Media ownership is becoming increasingly concentrated, raising concerns about the sector’s ability to act as an effective watchdog. Foreign companies, including Scandinavian firms, own or control a considerable portion of Latvia’s print and broadcast media. Following a series of ownership changes, in 2012 the country’s three major Russian-language newspapers were merged into a single publication. In June of that year, TV3, which is controlled by Sweden’s Modern Times Group (MTG), took over LNT, which had seen a decline in market share in recent years. MTG now holds more than 60 percent of the Latvian television advertising market. In response to recent scandals that have exposed Latvia’s inadequate legislation on media ownership transparency, in October 2013 the NEPLP proposed amendments to the Electronic Media Act that would give it greater access to information on media ownership and true beneficiaries, as well as the right to create or prohibit media mergers. A 2011 amendment to the Law on the Press and Other Mass Media requires full disclosure of the beneficiaries of media enterprises, including websites. Outlets must list their beneficiaries in the Register of Enterprises.

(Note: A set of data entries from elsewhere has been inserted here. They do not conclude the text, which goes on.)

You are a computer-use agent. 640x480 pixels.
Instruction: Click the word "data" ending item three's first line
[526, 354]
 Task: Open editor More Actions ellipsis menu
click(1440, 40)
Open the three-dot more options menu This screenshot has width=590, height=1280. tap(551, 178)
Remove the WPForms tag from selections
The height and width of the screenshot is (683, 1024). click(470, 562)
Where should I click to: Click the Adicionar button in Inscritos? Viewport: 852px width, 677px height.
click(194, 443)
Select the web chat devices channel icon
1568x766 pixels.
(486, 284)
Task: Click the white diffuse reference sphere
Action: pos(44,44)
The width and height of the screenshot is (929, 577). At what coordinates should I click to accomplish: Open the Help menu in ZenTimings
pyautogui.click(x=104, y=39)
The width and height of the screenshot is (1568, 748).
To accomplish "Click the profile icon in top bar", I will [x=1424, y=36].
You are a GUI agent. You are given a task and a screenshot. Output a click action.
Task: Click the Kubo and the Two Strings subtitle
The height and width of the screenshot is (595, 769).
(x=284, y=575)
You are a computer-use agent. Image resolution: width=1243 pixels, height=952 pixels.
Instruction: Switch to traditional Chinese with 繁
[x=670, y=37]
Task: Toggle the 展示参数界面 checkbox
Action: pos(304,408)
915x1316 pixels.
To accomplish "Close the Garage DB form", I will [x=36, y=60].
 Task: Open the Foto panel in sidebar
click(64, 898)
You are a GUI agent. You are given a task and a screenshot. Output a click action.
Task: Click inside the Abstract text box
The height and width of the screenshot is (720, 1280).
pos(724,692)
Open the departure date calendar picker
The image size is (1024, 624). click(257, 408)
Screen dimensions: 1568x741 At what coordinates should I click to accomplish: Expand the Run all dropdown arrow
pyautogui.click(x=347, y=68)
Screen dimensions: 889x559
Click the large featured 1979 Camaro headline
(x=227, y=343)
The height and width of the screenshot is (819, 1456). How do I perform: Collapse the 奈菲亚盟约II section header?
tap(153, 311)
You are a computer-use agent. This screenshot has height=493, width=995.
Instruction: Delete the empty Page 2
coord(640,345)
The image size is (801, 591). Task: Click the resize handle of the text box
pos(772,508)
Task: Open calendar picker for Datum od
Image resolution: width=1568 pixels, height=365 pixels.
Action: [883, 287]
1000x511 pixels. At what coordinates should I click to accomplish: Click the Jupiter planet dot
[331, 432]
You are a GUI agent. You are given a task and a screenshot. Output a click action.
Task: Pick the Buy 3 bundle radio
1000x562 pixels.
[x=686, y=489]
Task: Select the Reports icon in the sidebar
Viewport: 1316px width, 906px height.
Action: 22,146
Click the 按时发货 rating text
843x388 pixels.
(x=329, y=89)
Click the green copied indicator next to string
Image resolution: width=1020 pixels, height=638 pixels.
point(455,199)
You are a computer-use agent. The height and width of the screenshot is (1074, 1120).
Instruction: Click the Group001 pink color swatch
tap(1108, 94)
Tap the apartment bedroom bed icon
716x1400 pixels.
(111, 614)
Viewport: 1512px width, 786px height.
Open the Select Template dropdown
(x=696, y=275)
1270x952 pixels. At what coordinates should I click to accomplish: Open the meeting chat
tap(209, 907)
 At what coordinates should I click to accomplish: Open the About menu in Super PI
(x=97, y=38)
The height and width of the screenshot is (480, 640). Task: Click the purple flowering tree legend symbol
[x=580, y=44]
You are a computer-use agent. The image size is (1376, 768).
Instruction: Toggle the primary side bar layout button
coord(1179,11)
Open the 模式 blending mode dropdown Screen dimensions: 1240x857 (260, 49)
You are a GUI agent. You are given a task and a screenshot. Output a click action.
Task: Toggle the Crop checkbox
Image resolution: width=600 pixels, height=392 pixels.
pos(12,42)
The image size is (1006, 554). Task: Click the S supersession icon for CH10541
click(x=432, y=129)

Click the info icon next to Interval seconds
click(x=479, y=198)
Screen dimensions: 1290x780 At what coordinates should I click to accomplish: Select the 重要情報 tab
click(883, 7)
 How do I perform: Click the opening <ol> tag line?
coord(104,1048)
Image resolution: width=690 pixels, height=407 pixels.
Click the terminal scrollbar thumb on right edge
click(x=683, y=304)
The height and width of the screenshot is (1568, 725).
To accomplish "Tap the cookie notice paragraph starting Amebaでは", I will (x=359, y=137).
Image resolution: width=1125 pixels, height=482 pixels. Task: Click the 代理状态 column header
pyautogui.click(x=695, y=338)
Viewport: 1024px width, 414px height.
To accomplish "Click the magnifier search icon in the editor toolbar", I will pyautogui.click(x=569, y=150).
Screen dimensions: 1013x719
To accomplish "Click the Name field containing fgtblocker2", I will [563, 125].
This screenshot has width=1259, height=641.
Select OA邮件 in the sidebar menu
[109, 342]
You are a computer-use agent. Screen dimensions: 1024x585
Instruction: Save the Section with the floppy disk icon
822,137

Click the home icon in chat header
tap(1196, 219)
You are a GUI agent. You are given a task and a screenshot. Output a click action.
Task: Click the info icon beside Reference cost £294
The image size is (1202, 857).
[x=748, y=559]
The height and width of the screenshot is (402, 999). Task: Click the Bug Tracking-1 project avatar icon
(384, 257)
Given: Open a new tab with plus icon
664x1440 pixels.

The media environment suffered from the effects of the economic downturn that started in 2008, but it is beginning to recover, along with Latvia’s overall economy. Although television advertising takes up almost half of the advertising market, the recovery has been driven in large part by the internet. Due to advertising losses, in October 2013 MTG announced that LNT and TV3 would only be available to cable television subscribers beginning in January 2014, affecting the roughly 7 percent of the population that relies on free broadcasts.